Howard Weingrow, Robert Lifton and Midland Resources took over the Royale Atlantic hotel-casino project in 1979, and renamed it the Atlantic Plaza Hotel Casino. They applied for a casino license on September 4, 1979. However, they were unable to get funding for the project, and Donald Trump took it over and developed the Trump Plaza Hotel and Casino.

==Sahara Boardwalk Hotel and Casino==
See entry for Sahara Boardwalk Hotel and Casino.

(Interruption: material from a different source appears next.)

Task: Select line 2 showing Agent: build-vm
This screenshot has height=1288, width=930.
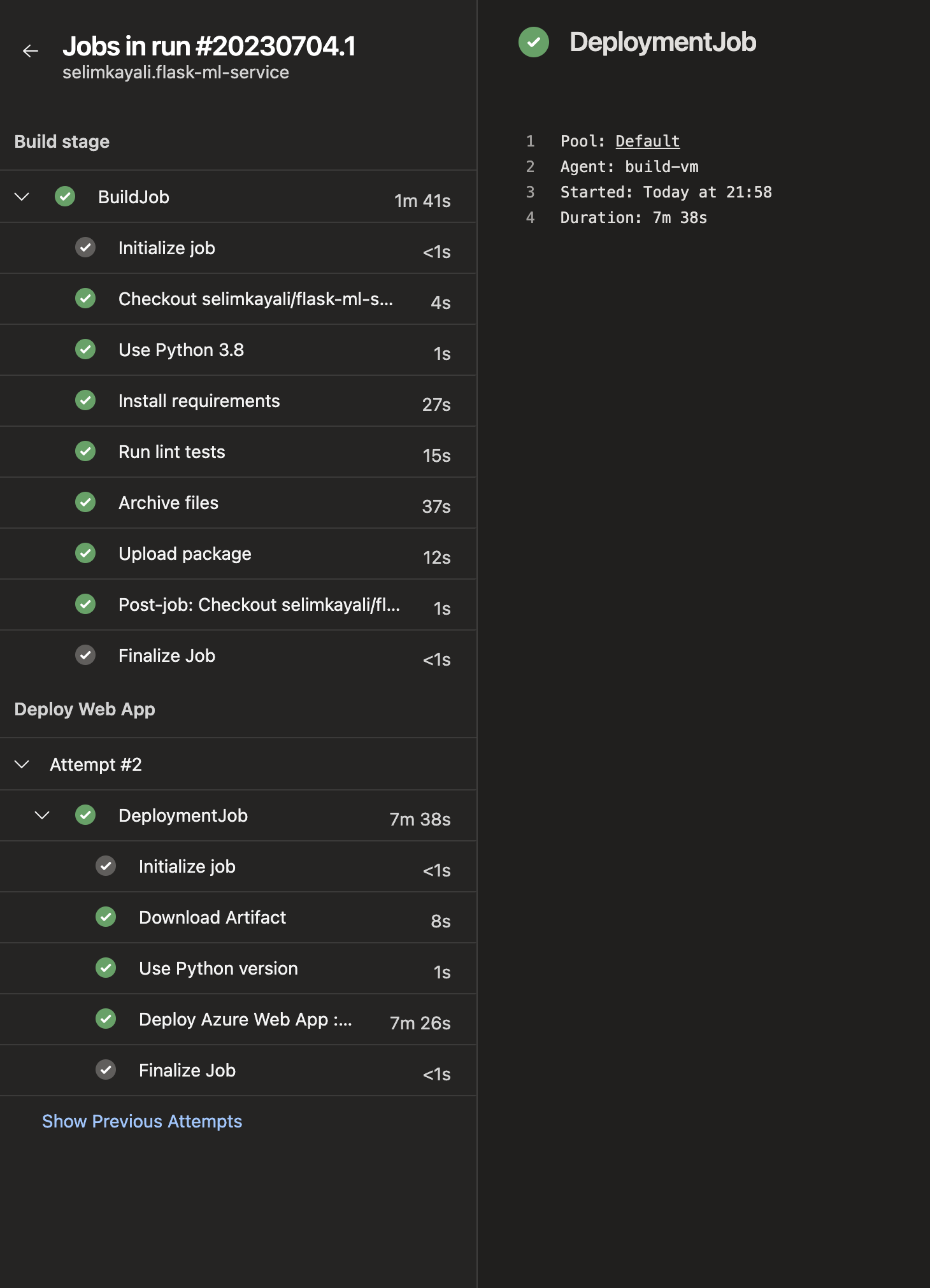Action: [x=629, y=166]
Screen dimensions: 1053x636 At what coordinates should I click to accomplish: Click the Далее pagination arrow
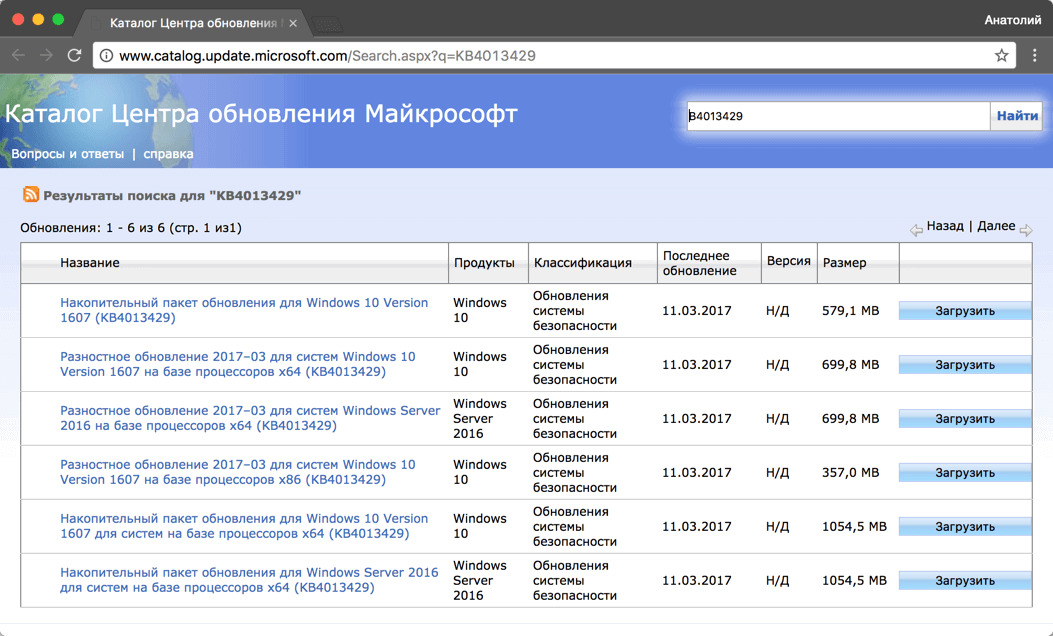pyautogui.click(x=1026, y=228)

==Sardi's Broadway Casino Hotel==
In 1986, two theatrical producers, who had recently bought Sardi's restaurant in New York, announced plans to develop a hotel-casino in the marina district called Sardi's Broadway Casino Hotel. The project was a venture with the successor company that had tried to develop the Camelot Hotel/Casino. The producers lost ownership of Sardi's restaurant in a 1990 bankruptcy case.

==SS United States==
In July 1977, a group headed by Harry Katz announced that they were trying to purchase the ocean liner SS United States and dock it at a pier in Atlantic City. The ship would have a casino and the cabins would function as a hotel.

==Steel Pier==
In August 1977, Alvin Snyder, a Maryland real estate developer, planned to use the famous Steel Pier to house a hotel-casino called Casino at Sea. He bought the pier, contingent on getting the necessary government approvals for the construction and use. However, the approvals could not be obtained. In July 1978, the pier was purchased by the Resorts Casino Hotel for non-casino use.

==Trans-Expo Casino==
Kupper Associates, a Piscataway, New Jersey engineering firm announced plans in February 1978 to build a hotel-casino at Arkansas Ave. near the terminus of the Atlantic City Expressway. The land was later sold to Colonial Commercial Corp., which defaulted on the mortgage and the land was reacquired by Tran-Expo.

==Trump Yacht Casino==
In 1996, Donald Trump proposed building a 430-foot yacht, docking it next to the Trump's Castle resort in the marina district, and opening a casino on the boat. At the time, it would have been the largest yacht in the world, costing $75 million and having 35,000 square feet of casino space on three levels. The yacht was never built.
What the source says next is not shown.